Bad classrooms make kids feel unimportant - PPTA

Bad classrooms make kids feel unimportant - PPTA

Shoddy, unsatisfactory and rundown – a nationwide review has revealed the true extent of the shocking state of some of our schools.

Bill English and the Ministry of Education have admitted the situation is much worse than previously realised, and the number of schools in need of a complete redevelopment is actually double what they thought.

It'll take time and lots of money to repair, with the bill for leaky schools alone estimated at more than $1 billion.

Post Primary Teachers' Association president Angela Roberts says the problem is concentrated mainly in lower-decile schools.

"Poorer schools have struggled – we've had decades of abdication of responsibility by the Government for the network, and schools have been left to their own devices to maintain their buildings," she said on the Paul Henry programme this morning.

The primary cause of the deterioration, says Ms Roberts, is the Tomorrow's Schools model, where schools make their own decisions largely independent of one another.

"We've got 2500 self-managing independent Crown entities, and there's never been any national responsibility for the network, it's all been given over to schools.

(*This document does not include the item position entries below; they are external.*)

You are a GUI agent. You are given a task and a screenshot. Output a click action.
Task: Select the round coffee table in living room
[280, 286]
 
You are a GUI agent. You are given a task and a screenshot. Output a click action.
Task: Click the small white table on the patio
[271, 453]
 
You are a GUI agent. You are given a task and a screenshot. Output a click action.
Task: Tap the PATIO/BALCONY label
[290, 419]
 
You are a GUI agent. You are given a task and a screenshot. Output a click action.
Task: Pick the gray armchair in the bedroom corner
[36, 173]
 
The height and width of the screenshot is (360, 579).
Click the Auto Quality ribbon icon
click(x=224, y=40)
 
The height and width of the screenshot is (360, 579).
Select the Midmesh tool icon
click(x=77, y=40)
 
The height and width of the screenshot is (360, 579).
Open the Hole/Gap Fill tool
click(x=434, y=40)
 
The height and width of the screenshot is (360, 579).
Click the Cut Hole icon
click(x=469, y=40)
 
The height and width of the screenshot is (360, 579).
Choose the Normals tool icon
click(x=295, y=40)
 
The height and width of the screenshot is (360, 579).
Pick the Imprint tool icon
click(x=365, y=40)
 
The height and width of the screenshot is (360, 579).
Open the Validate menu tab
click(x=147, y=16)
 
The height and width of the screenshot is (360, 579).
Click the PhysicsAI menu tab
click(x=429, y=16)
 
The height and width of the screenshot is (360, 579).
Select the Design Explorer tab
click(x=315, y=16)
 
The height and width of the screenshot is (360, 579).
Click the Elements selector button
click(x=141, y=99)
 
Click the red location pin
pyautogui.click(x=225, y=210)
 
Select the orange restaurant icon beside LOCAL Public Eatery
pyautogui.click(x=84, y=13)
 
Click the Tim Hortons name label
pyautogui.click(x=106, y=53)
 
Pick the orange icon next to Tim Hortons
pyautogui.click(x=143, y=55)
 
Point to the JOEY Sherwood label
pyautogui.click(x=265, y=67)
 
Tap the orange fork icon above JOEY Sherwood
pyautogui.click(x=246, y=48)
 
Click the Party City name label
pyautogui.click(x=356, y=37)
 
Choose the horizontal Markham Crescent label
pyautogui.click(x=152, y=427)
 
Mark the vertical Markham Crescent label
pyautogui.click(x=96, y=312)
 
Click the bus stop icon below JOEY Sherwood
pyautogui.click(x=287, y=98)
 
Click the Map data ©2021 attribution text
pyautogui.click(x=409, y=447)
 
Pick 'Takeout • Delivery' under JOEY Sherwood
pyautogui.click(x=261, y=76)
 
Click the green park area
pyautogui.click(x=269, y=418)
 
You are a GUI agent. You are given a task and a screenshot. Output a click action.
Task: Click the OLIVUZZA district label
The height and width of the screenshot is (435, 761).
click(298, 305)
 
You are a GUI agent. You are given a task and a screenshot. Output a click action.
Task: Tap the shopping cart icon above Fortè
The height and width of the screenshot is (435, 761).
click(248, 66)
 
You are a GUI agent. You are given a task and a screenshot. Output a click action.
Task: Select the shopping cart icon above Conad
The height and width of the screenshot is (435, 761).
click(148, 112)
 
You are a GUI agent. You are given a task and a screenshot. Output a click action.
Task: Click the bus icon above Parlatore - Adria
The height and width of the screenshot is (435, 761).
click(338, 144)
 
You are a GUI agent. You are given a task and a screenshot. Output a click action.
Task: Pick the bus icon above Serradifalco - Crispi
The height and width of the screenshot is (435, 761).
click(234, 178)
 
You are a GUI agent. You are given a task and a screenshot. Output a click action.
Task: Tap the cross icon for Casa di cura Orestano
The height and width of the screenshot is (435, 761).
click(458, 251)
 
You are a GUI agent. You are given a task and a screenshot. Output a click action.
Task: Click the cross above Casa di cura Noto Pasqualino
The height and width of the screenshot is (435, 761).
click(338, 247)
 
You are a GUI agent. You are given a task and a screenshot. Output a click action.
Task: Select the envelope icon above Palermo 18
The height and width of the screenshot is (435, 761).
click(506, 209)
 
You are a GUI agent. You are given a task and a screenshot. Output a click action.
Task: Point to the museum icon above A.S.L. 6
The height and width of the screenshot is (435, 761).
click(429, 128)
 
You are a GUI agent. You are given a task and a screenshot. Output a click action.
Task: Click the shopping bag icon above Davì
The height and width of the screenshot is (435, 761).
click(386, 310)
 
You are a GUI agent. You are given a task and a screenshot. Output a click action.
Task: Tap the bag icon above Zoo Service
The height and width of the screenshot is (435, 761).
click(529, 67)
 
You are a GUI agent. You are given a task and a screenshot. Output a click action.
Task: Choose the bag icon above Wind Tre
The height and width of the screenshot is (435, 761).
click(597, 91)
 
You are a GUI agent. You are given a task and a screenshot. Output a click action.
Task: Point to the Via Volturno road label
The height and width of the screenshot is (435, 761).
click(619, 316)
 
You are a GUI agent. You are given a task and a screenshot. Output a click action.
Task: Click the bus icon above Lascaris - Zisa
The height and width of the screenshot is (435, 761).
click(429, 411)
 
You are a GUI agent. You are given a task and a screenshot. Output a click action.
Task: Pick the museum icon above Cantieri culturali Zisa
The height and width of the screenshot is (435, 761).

We actually welcome having a look at the network as such, and we wish they would apply that same lens over a lot of the decisions they make over the resourcing of schools."

While parents have been given more choice as to where they send their kids, Ms Roberts says there is a "vicious cycle" that sees schools that can't afford to fix worn-down infrastructure lose students, and therefore funding.

"The mobility we've given to families doesn't apply to property. So when you have children leaving one school, the funding for that school goes down so you have fewer students, fewer dollars."

She says it incentivises poorer schools to hide their flaws, further delaying any chance at a fix.

"Teachers, we tend to try and make the most of it. So we try and say 'just mind the bucket', as I have done in classrooms I have taught in."

While schools better able to get money out of parents in the form of "donations" are able to upgrade their premises – and it works wonders for the kids.

"'It's like somebody has noticed out there I'm important, I'm a child who has a future in this country and people want to invest in me,'" says Ms Roberts.

"When you talk to those kids they're really excited – not just about their new space, but about the expectations on them."

Lower-decile schools have a greater proportion of students coming from deprived backgrounds, and Ms Roberts says when they show up to class and it's leaky and cold, it sends them a message they're not important.

One of the solutions, according to the PPTA, is to take away some of the freedom of choice parents have in the state education system of where to send their kids to school.